WASHINGTON (CN) – Appearing before a Senate panel on Wednesday afternoon, Secretary of State Mike Pompeo revealed little about what happened during President Donald Trump’s meeting with Russian President Vladimir Putin earlier this month.
Pompeo said he has a “pretty complete understanding” of what Trump and Putin discussed in their private meeting in Helsinki, but often declined to answer directly when senators pressed him on whether the two leaders raised specific issues behind closed doors.
Pompeo did say Trump and Putin discussed a business-to-business leadership exchange, cooperation on counterterrorism efforts, and the countries’ policies in Syria. When senators asked about other issues, such as sanctions, he simply offered that official U.S. policy has not changed since the meeting.
“What matters is what President Trump has directed us to do following his meeting with Vladimir Putin, what he has told his senior leadership team to do and how he wants us to deploy his foreign policy strategy,” Pompeo said.
Pompeo also pushed back against senators who accused the Trump administration of being soft on Russia, pointing to sanctions, the sale of weapons to Ukraine and the expulsion of Russian spies as evidence of the White House’s stance against the Kremlin.
“The policies are themselves statements as well,” Pompeo said. “Indeed they’re the most important statements that the administration makes.”
Senators of both parties on Wednesday expressed disappointment with Trump’s comments following the meeting with Putin and with the limited information that has come out in the week since it took place.
Multiple senators raised concerns about Russia’s request to speak with former Ambassador Michael McFaul and other Americans in exchange for allowing U.S. investigators to talk with accused Russian hackers.
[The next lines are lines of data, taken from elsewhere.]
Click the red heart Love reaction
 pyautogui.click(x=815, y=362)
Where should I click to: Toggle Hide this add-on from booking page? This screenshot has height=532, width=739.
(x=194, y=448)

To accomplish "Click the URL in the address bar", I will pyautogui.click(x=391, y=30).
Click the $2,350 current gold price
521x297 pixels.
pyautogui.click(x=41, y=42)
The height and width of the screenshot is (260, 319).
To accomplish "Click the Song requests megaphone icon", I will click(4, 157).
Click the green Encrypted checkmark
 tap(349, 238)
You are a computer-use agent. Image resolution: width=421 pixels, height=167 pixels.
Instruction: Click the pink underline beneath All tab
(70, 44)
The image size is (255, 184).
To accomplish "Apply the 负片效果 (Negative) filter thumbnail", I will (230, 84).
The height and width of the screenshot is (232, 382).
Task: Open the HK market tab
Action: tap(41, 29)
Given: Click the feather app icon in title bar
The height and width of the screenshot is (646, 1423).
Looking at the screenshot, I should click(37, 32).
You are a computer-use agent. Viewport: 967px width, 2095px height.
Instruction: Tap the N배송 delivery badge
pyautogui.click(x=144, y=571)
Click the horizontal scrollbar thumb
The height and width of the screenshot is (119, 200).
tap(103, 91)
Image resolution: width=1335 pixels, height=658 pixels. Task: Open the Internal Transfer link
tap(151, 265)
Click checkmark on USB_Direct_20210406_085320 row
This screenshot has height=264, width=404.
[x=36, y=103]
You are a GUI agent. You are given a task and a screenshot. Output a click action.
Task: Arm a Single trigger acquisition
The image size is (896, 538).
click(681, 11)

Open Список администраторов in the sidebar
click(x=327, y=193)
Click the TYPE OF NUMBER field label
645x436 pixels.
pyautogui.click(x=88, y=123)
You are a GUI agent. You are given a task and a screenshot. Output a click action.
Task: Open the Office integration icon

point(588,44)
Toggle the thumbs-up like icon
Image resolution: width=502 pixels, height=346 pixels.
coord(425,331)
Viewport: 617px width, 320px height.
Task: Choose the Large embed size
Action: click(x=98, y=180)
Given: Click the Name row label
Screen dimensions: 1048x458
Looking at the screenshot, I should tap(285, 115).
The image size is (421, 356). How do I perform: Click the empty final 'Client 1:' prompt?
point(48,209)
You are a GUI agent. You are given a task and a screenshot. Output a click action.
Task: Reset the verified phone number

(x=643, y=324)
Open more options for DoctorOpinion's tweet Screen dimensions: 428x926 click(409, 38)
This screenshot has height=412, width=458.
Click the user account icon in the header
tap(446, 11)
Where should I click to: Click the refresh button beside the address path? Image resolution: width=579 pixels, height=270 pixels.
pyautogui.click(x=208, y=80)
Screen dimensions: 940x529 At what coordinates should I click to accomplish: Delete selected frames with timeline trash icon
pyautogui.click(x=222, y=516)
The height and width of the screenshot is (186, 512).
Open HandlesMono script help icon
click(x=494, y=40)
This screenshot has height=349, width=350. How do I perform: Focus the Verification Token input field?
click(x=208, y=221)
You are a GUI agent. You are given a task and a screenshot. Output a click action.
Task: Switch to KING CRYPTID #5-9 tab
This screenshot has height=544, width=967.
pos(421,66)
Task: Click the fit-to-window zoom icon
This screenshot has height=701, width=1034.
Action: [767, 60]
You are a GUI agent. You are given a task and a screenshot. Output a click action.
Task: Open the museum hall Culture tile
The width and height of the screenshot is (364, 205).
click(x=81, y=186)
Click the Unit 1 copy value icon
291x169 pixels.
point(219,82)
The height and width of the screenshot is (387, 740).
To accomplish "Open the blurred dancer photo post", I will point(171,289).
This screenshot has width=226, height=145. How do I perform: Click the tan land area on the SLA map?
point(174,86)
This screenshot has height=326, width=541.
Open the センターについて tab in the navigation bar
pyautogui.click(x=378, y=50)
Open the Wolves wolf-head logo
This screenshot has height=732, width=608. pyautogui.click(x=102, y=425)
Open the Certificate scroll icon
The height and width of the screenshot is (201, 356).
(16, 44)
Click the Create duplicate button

While Trump called the offer “incredible” during the Helsinki press conference, Pompeo assured senators Wednesday no such exchange will occur.
“Let me make clear: the United States will defend our team in the field and the team that’s been in the field when it retires and leaves the field,” Pompeo said. “We understand that Americans deserve the protection of the United States of America both during their time in service and thereafter.”
Senators also had questions about the Trump administration’s negotiations with North Korea, specifically whether North Korea’s definition of denuclearization is the same as the United States’.
Pompeo assured senators he believes the two countries are working with the same meaning of the word and was optimistic about the prospects of the negotiations going forward.
“We made clear what we view as the scope of denuclearization – it’s not dissimilar to how the U.N. has characterized it and how South Korea has characterized it, and when we did that the North Koreans said yes, we agree to denuclearize,” Pompeo said.
While Pompeo’s testimony gave insight into some of the administration’s most prominent and controversial foreign policy efforts, it also gave senators the opportunity to publicly voice their concerns.
Senator Bob Corker, R-Tennessee, assured Pompeo that most of the concerns senators raised during the hearing were not directed at him, but rather at the president and his public comments, which Corker said often have not matched the administration’s official policy.
“Is there a strategy to this?” Corker asked. “What is it that causes the president to purposefully create distrust in these institutions and what we’re doing?”
Senator Bob Menendez, D-New Jersey, expressed frustration that Pompeo’s testimony did not reveal much about the summit he didn’t already know.
Menendez further said that Pompeo, a former Republican congressman from Kansas, would have been furious if President Barack Obama had conducted himself like Trump did in Helsinki.
“If President Obama did what President Trump did at Helsinki, I’d be peeling you off the Capitol ceiling, please,” Menendez said.